Records for finding described items
-------

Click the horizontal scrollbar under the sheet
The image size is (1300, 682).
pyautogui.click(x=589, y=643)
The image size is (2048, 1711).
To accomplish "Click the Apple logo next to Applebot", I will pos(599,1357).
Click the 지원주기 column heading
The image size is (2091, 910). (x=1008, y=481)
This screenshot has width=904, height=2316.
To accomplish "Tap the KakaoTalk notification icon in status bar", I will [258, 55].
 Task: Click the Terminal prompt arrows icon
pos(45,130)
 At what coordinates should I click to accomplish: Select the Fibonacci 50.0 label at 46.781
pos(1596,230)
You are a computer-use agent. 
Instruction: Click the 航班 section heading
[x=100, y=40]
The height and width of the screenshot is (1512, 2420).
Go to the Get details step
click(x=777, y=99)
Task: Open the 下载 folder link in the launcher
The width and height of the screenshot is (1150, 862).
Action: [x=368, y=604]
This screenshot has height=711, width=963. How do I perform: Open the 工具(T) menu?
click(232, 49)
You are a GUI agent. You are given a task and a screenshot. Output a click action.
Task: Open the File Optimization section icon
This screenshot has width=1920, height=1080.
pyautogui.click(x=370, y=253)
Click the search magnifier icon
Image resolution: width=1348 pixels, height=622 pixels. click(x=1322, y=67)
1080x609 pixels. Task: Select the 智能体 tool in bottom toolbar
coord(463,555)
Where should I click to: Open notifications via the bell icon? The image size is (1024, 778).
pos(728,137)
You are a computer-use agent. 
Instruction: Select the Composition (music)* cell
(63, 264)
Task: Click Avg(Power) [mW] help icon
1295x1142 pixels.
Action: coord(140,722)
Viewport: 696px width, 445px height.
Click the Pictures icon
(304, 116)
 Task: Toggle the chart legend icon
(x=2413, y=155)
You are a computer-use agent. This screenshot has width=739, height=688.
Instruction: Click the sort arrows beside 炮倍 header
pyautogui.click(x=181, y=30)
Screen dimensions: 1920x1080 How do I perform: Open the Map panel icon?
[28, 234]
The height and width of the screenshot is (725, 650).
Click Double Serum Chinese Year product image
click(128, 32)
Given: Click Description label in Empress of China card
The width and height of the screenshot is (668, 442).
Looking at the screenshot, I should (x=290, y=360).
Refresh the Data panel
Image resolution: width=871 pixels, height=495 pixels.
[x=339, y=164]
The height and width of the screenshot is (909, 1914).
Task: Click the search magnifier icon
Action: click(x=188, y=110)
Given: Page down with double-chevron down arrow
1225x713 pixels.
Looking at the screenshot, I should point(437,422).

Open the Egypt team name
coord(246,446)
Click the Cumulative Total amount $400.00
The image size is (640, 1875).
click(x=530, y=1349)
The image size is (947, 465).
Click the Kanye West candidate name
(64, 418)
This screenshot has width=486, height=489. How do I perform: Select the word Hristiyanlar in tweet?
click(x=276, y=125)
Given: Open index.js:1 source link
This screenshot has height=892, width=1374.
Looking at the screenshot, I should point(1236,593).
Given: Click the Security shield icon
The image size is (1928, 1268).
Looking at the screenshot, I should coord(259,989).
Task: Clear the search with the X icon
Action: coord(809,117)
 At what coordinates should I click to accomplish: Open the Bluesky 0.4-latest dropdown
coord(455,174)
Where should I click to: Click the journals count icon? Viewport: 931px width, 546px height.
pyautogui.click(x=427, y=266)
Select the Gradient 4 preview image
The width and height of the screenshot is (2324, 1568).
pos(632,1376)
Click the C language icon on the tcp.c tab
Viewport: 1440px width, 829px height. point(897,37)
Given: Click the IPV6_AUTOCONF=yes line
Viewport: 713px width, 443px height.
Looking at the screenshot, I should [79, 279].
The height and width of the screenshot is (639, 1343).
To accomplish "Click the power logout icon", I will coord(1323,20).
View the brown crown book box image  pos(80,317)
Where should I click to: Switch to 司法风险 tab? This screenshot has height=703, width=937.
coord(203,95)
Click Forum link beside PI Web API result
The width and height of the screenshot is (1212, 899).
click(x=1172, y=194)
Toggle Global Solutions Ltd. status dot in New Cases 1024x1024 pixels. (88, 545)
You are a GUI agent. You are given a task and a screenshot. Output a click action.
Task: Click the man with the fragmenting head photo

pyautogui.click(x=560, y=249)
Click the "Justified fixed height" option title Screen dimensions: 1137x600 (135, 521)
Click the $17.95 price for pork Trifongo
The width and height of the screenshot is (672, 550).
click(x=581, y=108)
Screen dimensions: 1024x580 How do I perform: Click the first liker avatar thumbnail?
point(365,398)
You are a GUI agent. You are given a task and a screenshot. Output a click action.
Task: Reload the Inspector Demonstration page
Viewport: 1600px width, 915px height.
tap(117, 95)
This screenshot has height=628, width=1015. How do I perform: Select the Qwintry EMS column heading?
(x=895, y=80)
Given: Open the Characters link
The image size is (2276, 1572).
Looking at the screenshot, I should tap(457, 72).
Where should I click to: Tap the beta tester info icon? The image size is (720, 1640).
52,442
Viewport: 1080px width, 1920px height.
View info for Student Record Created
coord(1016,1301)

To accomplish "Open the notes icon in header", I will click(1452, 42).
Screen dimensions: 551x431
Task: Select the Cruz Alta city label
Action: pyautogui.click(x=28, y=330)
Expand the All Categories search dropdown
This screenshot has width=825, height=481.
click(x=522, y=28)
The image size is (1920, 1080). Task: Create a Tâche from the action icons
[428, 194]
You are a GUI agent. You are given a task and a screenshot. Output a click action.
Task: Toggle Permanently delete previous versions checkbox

-------

DIRECTIONS: Copy out every line of the listing above word for word, without changing anything.

TASK RESPONSE:
Click the horizontal scrollbar under the sheet
The image size is (1300, 682).
pyautogui.click(x=589, y=643)
The image size is (2048, 1711).
To accomplish "Click the Apple logo next to Applebot", I will pos(599,1357).
Click the 지원주기 column heading
The image size is (2091, 910). (x=1008, y=481)
This screenshot has width=904, height=2316.
To accomplish "Tap the KakaoTalk notification icon in status bar", I will [258, 55].
 Task: Click the Terminal prompt arrows icon
pos(45,130)
 At what coordinates should I click to accomplish: Select the Fibonacci 50.0 label at 46.781
pos(1596,230)
You are a computer-use agent. 
Instruction: Click the 航班 section heading
[x=100, y=40]
The height and width of the screenshot is (1512, 2420).
Go to the Get details step
click(x=777, y=99)
Task: Open the 下载 folder link in the launcher
The width and height of the screenshot is (1150, 862).
Action: [x=368, y=604]
This screenshot has height=711, width=963. How do I perform: Open the 工具(T) menu?
click(232, 49)
You are a GUI agent. You are given a task and a screenshot. Output a click action.
Task: Open the File Optimization section icon
This screenshot has width=1920, height=1080.
pyautogui.click(x=370, y=253)
Click the search magnifier icon
Image resolution: width=1348 pixels, height=622 pixels. click(x=1322, y=67)
1080x609 pixels. Task: Select the 智能体 tool in bottom toolbar
coord(463,555)
Where should I click to: Open notifications via the bell icon? The image size is (1024, 778).
pos(728,137)
You are a computer-use agent. 
Instruction: Select the Composition (music)* cell
(63, 264)
Task: Click Avg(Power) [mW] help icon
1295x1142 pixels.
Action: coord(140,722)
Viewport: 696px width, 445px height.
Click the Pictures icon
(304, 116)
 Task: Toggle the chart legend icon
(x=2413, y=155)
You are a computer-use agent. This screenshot has width=739, height=688.
Instruction: Click the sort arrows beside 炮倍 header
pyautogui.click(x=181, y=30)
Screen dimensions: 1920x1080 How do I perform: Open the Map panel icon?
[28, 234]
The height and width of the screenshot is (725, 650).
Click Double Serum Chinese Year product image
click(128, 32)
Given: Click Description label in Empress of China card
The width and height of the screenshot is (668, 442).
Looking at the screenshot, I should (x=290, y=360).
Refresh the Data panel
Image resolution: width=871 pixels, height=495 pixels.
[x=339, y=164]
The height and width of the screenshot is (909, 1914).
Task: Click the search magnifier icon
Action: click(x=188, y=110)
Given: Page down with double-chevron down arrow
1225x713 pixels.
Looking at the screenshot, I should point(437,422).

Open the Egypt team name
coord(246,446)
Click the Cumulative Total amount $400.00
The image size is (640, 1875).
click(x=530, y=1349)
The image size is (947, 465).
Click the Kanye West candidate name
(64, 418)
This screenshot has width=486, height=489. How do I perform: Select the word Hristiyanlar in tweet?
click(x=276, y=125)
Given: Open index.js:1 source link
This screenshot has height=892, width=1374.
Looking at the screenshot, I should point(1236,593).
Given: Click the Security shield icon
The image size is (1928, 1268).
Looking at the screenshot, I should coord(259,989).
Task: Clear the search with the X icon
Action: coord(809,117)
 At what coordinates should I click to accomplish: Open the Bluesky 0.4-latest dropdown
coord(455,174)
Where should I click to: Click the journals count icon? Viewport: 931px width, 546px height.
pyautogui.click(x=427, y=266)
Select the Gradient 4 preview image
The width and height of the screenshot is (2324, 1568).
pos(632,1376)
Click the C language icon on the tcp.c tab
Viewport: 1440px width, 829px height. point(897,37)
Given: Click the IPV6_AUTOCONF=yes line
Viewport: 713px width, 443px height.
Looking at the screenshot, I should [79, 279].
The height and width of the screenshot is (639, 1343).
To accomplish "Click the power logout icon", I will coord(1323,20).
View the brown crown book box image  pos(80,317)
Where should I click to: Switch to 司法风险 tab? This screenshot has height=703, width=937.
coord(203,95)
Click Forum link beside PI Web API result
The width and height of the screenshot is (1212, 899).
click(x=1172, y=194)
Toggle Global Solutions Ltd. status dot in New Cases 1024x1024 pixels. (88, 545)
You are a GUI agent. You are given a task and a screenshot. Output a click action.
Task: Click the man with the fragmenting head photo

pyautogui.click(x=560, y=249)
Click the "Justified fixed height" option title Screen dimensions: 1137x600 (135, 521)
Click the $17.95 price for pork Trifongo
The width and height of the screenshot is (672, 550).
click(x=581, y=108)
Screen dimensions: 1024x580 How do I perform: Click the first liker avatar thumbnail?
point(365,398)
You are a GUI agent. You are given a task and a screenshot. Output a click action.
Task: Reload the Inspector Demonstration page
Viewport: 1600px width, 915px height.
tap(117, 95)
This screenshot has height=628, width=1015. How do I perform: Select the Qwintry EMS column heading?
(x=895, y=80)
Given: Open the Characters link
The image size is (2276, 1572).
Looking at the screenshot, I should tap(457, 72).
Where should I click to: Tap the beta tester info icon? The image size is (720, 1640).
52,442
Viewport: 1080px width, 1920px height.
View info for Student Record Created
coord(1016,1301)

To accomplish "Open the notes icon in header", I will click(1452, 42).
Screen dimensions: 551x431
Task: Select the Cruz Alta city label
Action: pyautogui.click(x=28, y=330)
Expand the All Categories search dropdown
This screenshot has width=825, height=481.
click(x=522, y=28)
The image size is (1920, 1080). Task: Create a Tâche from the action icons
[428, 194]
You are a GUI agent. You are given a task and a screenshot. Output a click action.
Task: Toggle Permanently delete previous versions checkbox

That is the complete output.